29 魔王さま、それって恋じゃないんですか?
「さて、これからどうしようかな」
魔王は執務室に戻ると、椅子に腰を下ろし、机に肘をついて息を吐いた。
号外がすでに出回っている。誰かがリークしたのだろう。手回しが良すぎる。
「え? 考えて宣言したんじゃないんですか?」
トミーが目を丸くする。
「考えたさ。とびきり打算的に、な」
魔王は微かに笑った。
「けど――リンを嫁にする。……これ以上マシな手が、あるか?」
これで堂々と、会いに行ける。
今までは、理由がなければ顔を出せなかった。
寝顔を盗み見るしかできなかった日々が、やっと終わる。
……会える。
それだけで、どうしようもなく、胸が高鳴る。
顔が見たい。声が聞きたい。ちゃんと眠れてるか、ごはんを食べてるか。
(……それだけだ。ただ、それだけ)
何度もそう思い込もうとしている。
けれど、心のどこかでは気づいている。
これはもう、ただの情じゃない。
とっくに――好きになっている。
けれど、彼女にとって自分は「守ってくれる大人」だ。
この異世界で頼れる存在が、他にいないから甘えているだけかもしれない。
そんな立場の自分が想いを告げたら――
それは、愛じゃなくて命令になる。
しかも、彼女は自分が聖女だと知らない。知った時、利用されたと悲しむだろうか。
「リンさんに会ったら、なんて言うつもりなんですか?」
「……さあな。“愛してないけど、結婚してくれ”……とか?」
「最低ですね、それ」
トミーが肩をすくめた。
「ていうか、本当に愛してないんですか?」
魔王は言葉を飲み込んだ。
「ごはん、ちゃんと食べてるか。眠れてるか。
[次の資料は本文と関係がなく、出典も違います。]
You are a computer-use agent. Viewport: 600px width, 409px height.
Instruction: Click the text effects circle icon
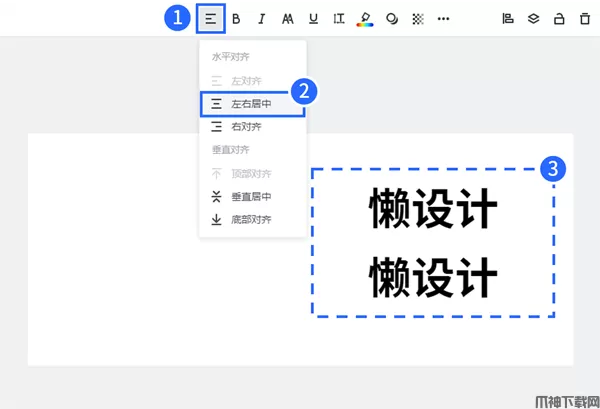pos(392,18)
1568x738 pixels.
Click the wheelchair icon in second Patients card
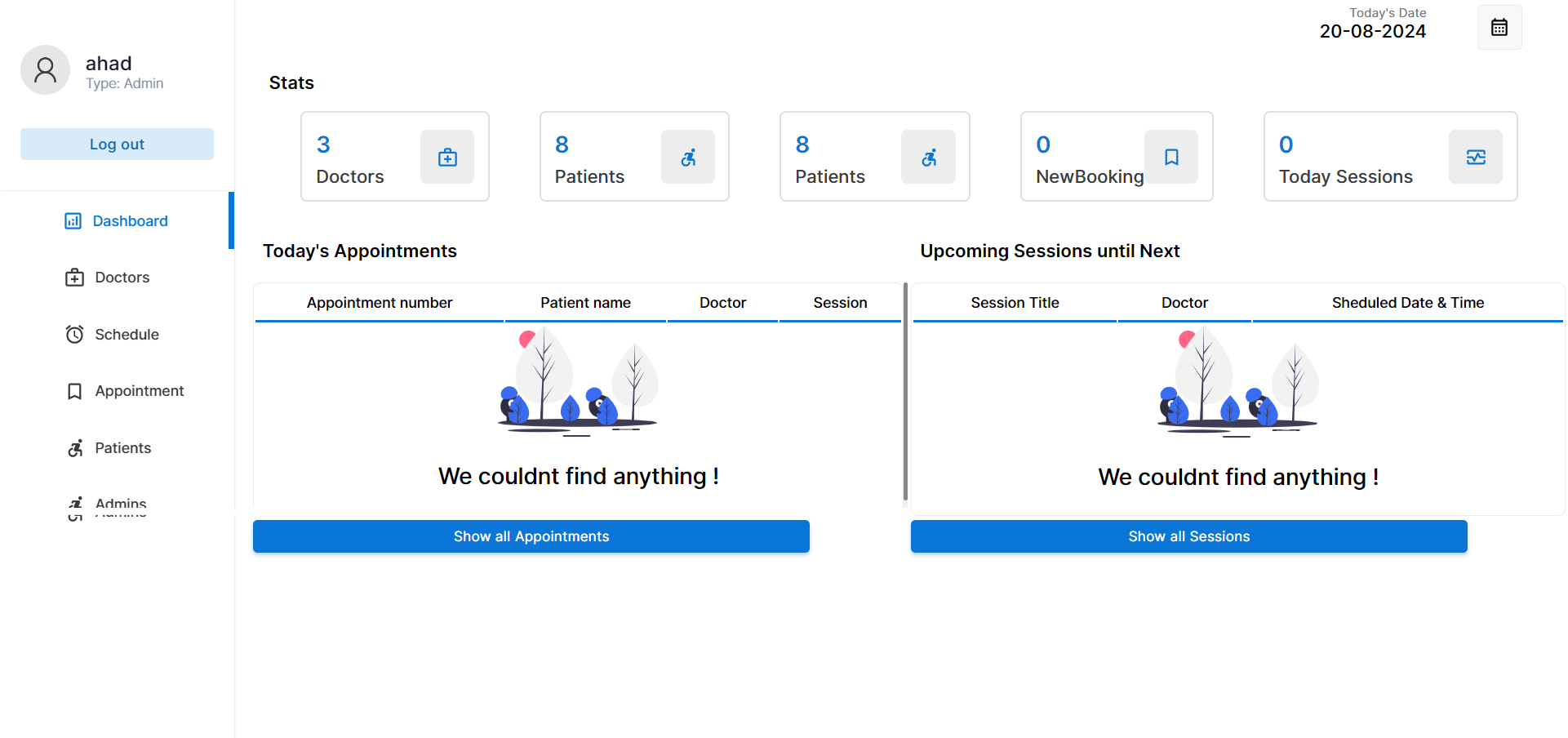928,157
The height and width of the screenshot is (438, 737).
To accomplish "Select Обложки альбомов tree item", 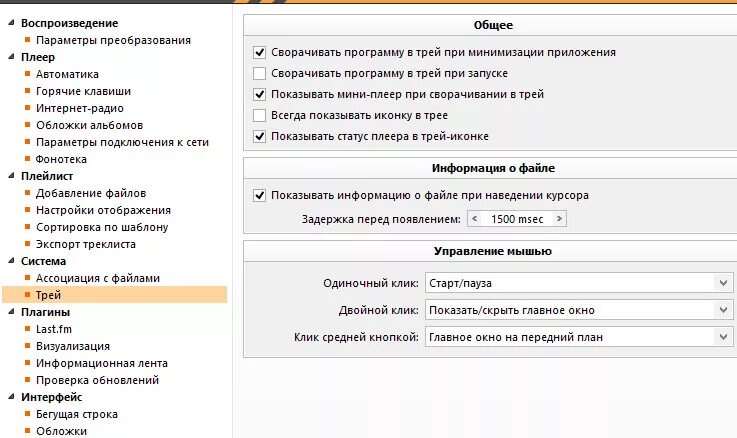I will [89, 125].
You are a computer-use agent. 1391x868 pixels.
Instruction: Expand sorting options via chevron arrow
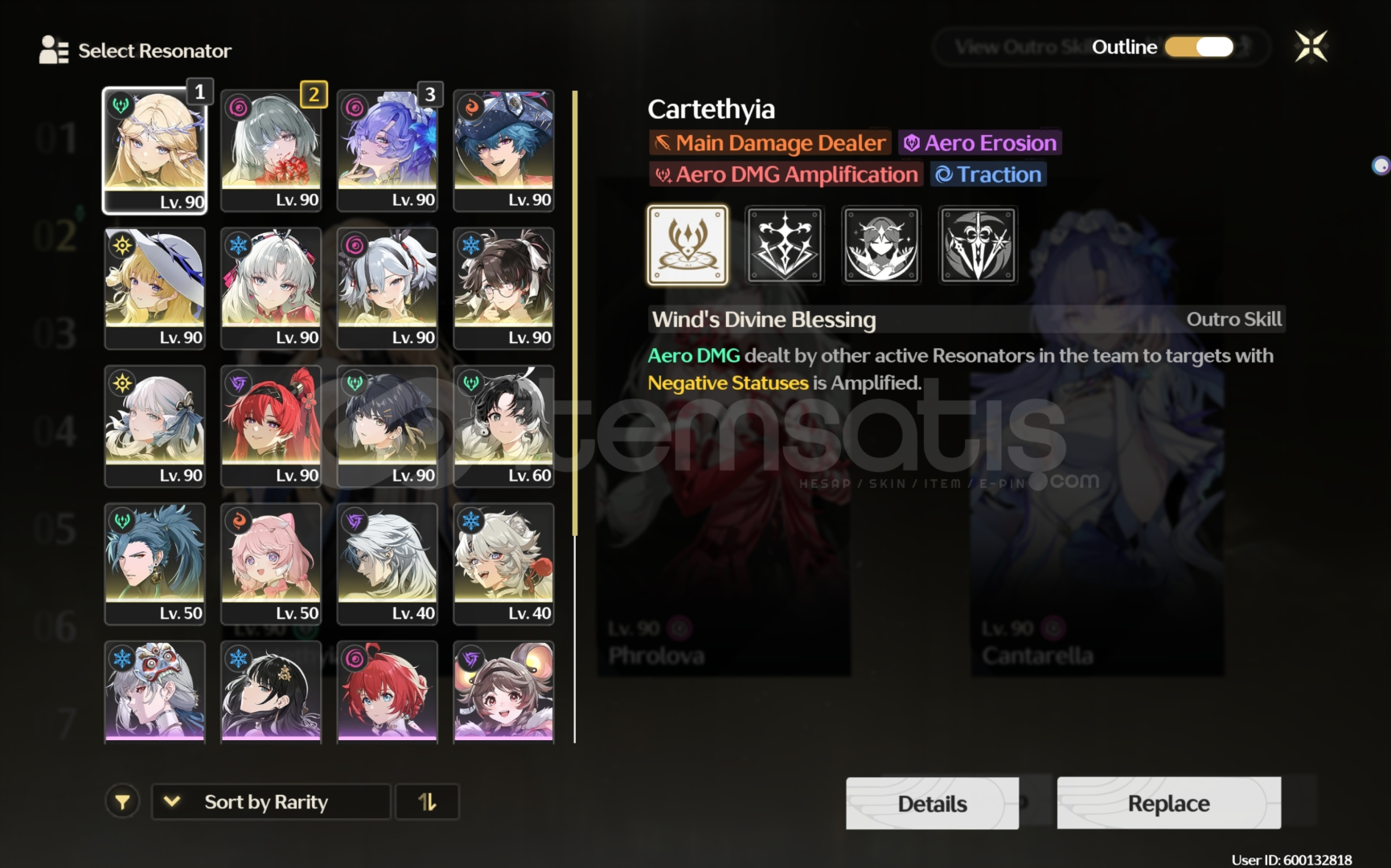(x=172, y=801)
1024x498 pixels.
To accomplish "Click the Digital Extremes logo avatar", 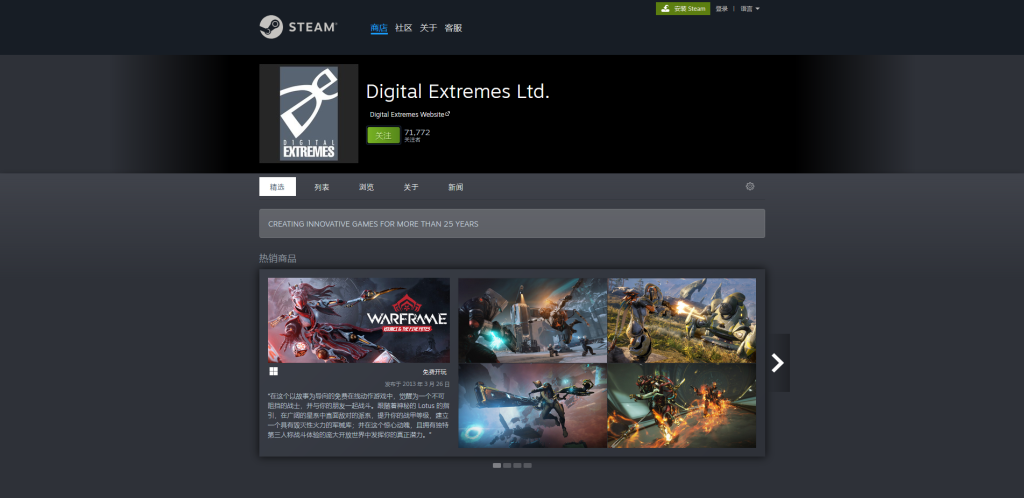I will click(x=309, y=114).
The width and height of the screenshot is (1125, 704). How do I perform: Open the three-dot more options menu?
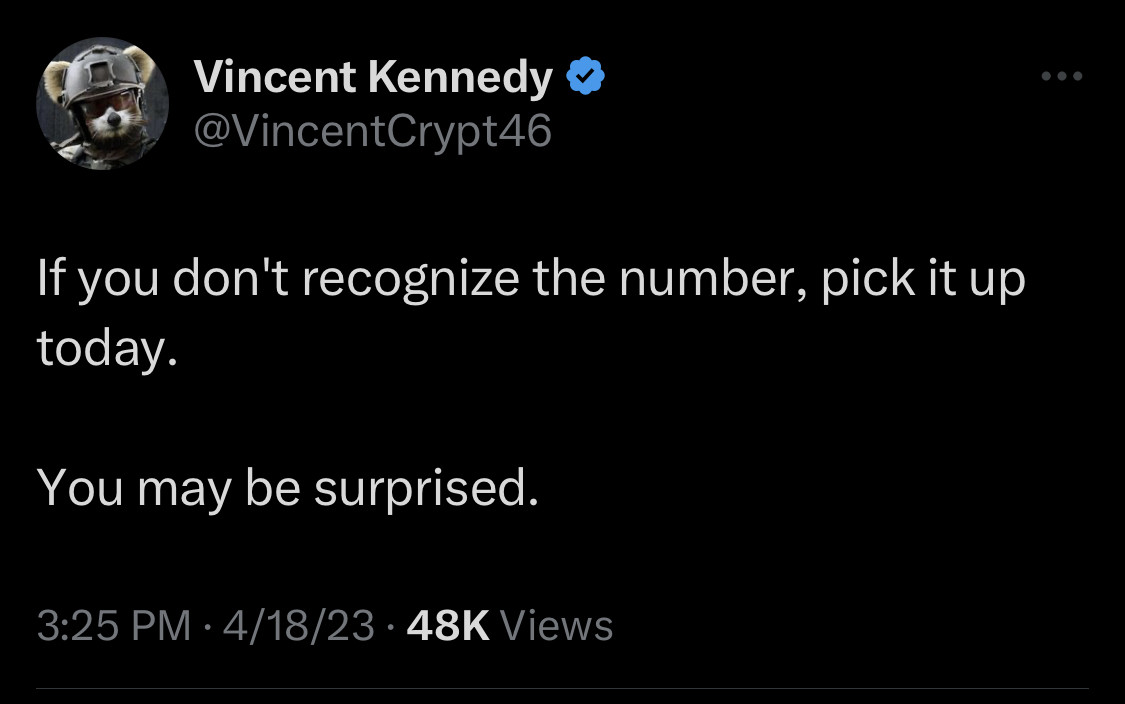pos(1061,76)
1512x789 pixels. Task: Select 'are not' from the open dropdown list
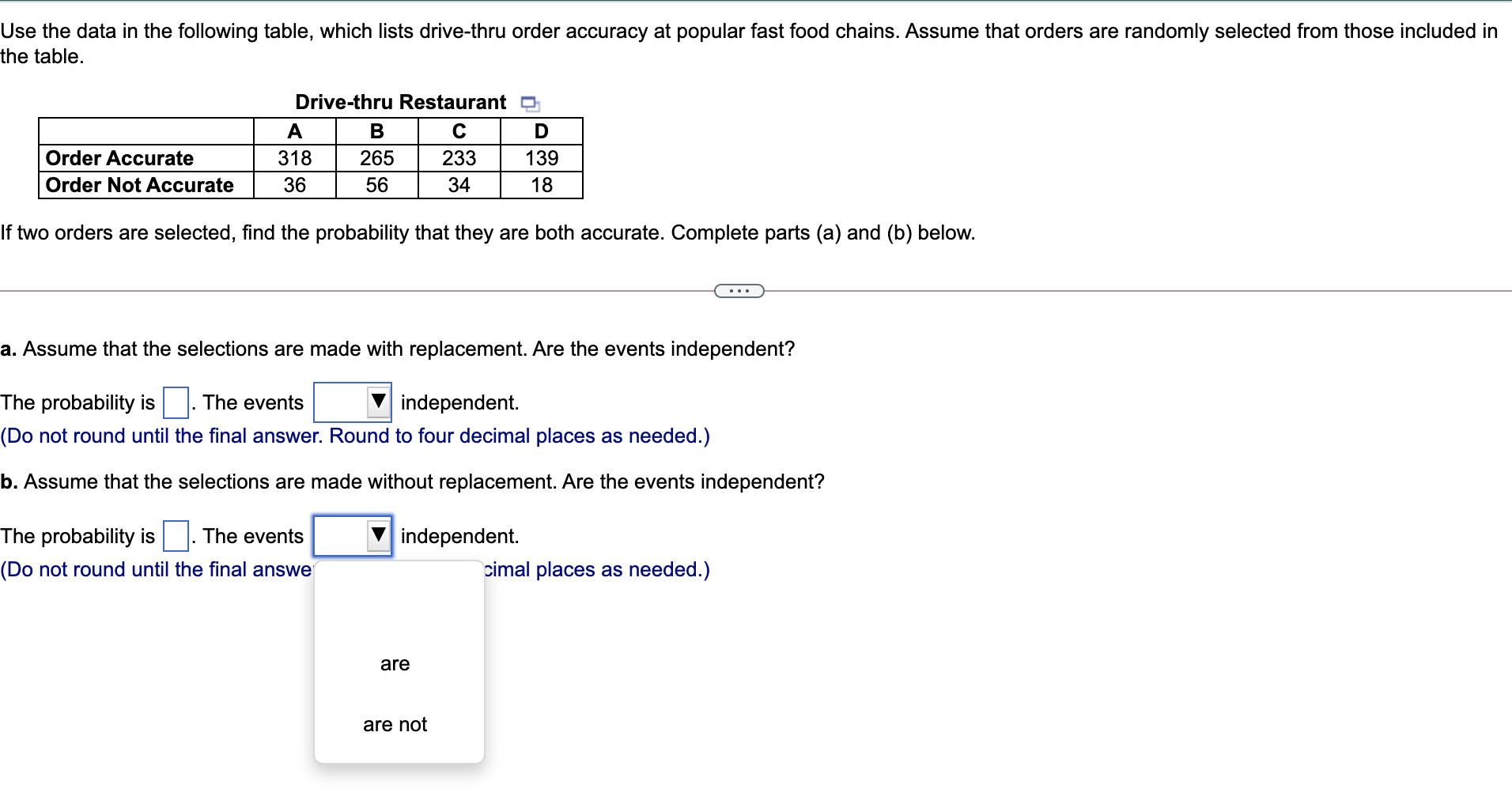coord(394,723)
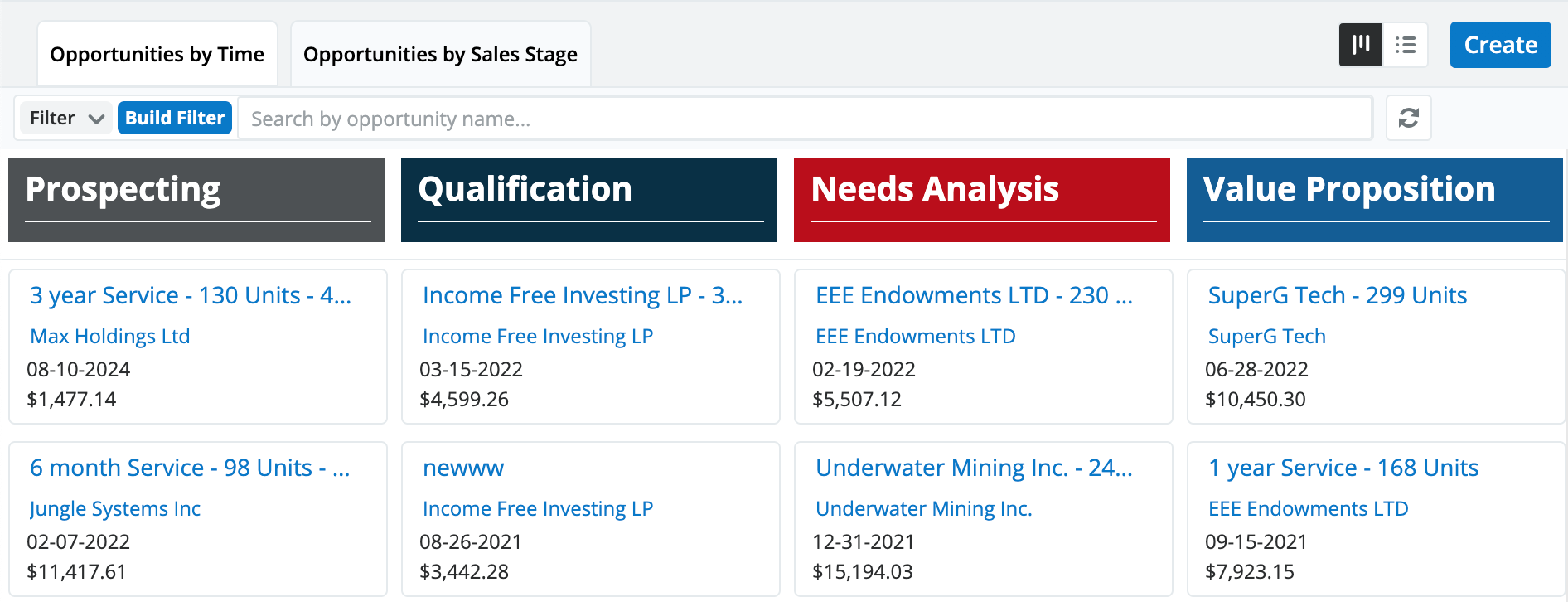Open 6 month Service 98 Units opportunity
Viewport: 1568px width, 602px height.
pos(190,468)
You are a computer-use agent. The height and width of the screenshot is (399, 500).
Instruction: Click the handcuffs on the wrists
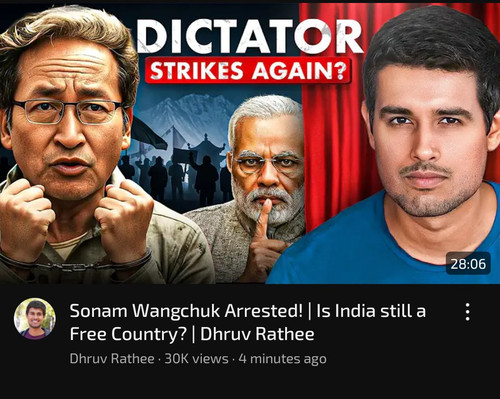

魔王さま、毎日気にしてますよね?普通、そこまで他人のこと見ませんよ」
「……恋ってのは、もっとこう、触れたいとか、抱きしめたいとか、そんな感じじゃないのか?」
そういうのはない。
少なくとも、自分はリンにそういう欲を抱いたことがない。
「でも、“隣にいてほしい”って願ってるんですよね?それ、十分すぎるほどの愛情だと思いますけど」
「……ただ、笑っていてほしいだけなんだ」
それが、自分の唯一の願いだ。
トミーは静かに笑った。
「それが“好き”じゃなかったら、たぶん、もう何も信じられませんよ」
魔王は目を伏せた。
――どうやら、自分はもう、恋をしている。
⸻
夜。リンには、人目を避けて行くと伝えてある。
それだけで緊張が走る。
今日の会議なんかより、よっぽど怖い。
絶望的な状況のはずなのに、
会えると思うと、どこか嬉しくて。
でも――嫌われたら?
泣かれたら?
一つ、息を吐いた。
「……だいじょうぶだ。大丈夫」
根拠のない言葉を呟いて、魔王は、リンの部屋へと転移した。